Following is a transcript of the video.

A woman’s uterus grows to over 500 times its normal size during pregnancy. But not all changes are visible. In fact, some of the biggest changes happen in her brain.

When a mother sees her newborn for the first time, it’s love at first sight, literally. That’s because once she gives birth, core regions of her brain’s reward network kick in. They signal the release of feel-good hormones like dopamine and oxytocin into her blood, which immediately triggers a strong connection of love and devotion to her newborn. In fact, studies show that recent mothers have similar levels of oxytocin as romantic couples who are newly in love.

And human moms aren’t alone here. Scientists discovered that rodents got a bigger kick of dopamine from feeding their pups than from receiving injections of cocaine. What’s more, brain scans reveal that a human mom has a similar experience when she sees her infant smiling.

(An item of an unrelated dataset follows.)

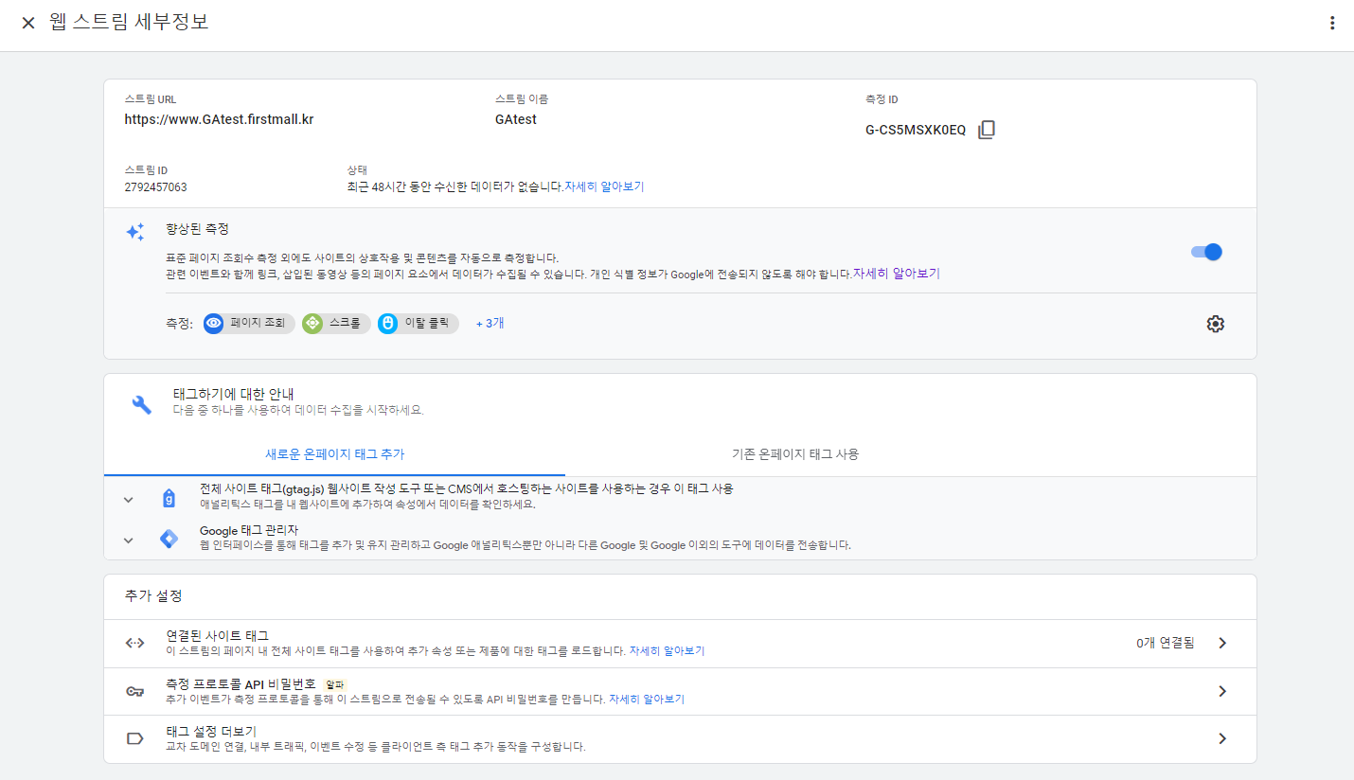
Task: Switch to 새로운 온페이지 태그 추가 tab
Action: coord(334,454)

But it’s a different story when her baby is crying. Those cries activate a network in the mom’s brain known as the emotion regulation network. It includes the prefrontal and cingulate control systems, which help control her emotions. And that’s important since it can be easy to lose your temper when you’re running on very little sleep and are distressed by the baby’s cries.

And while motherhood can be exhausting, new moms are actually more alert than normal thanks to their brain’s salience network. Scientists think giving birth activates this network to help a mother detect threats and protect her infant from harm, especially in dangerous situations when that network can help ramp up adrenaline.

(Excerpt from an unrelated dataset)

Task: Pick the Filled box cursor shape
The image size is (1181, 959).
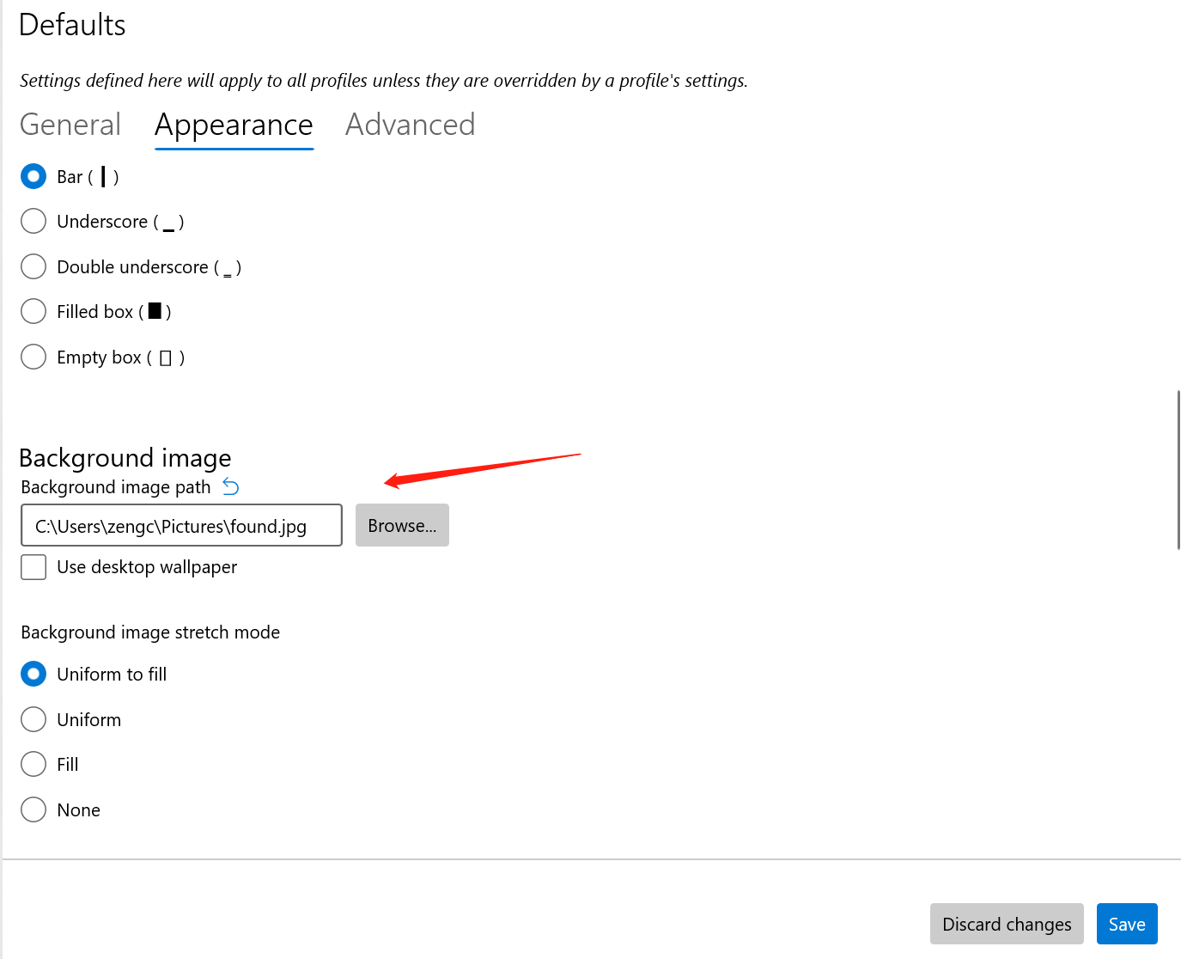Action: pos(33,311)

But on a daily basis, Mom needs to understand her newborn’s needs. To accomplish that, she uses empathy, which comes from her brain’s social network. It involves the insular and amygdala, which researchers found became more active when moms looked at photos of their babies in distress compared to neutral photos.

But it’s not just the mom’s brain that changes. Research shows that a dad’s brain releases oxytocin when he interacts with his baby too. This is often accompanied by a surge of another hormone: prolactin. It’s often called the milk hormone because it triggers the production of breast milk, but men can produce it too, and researchers have found that dads who frequently played with their babies had higher prolactin levels in their blood than fathers who didn’t. They were also more responsive to their baby’s cries.

So in the end, having a child is a big change. Not just for your lifestyle, for your brain too.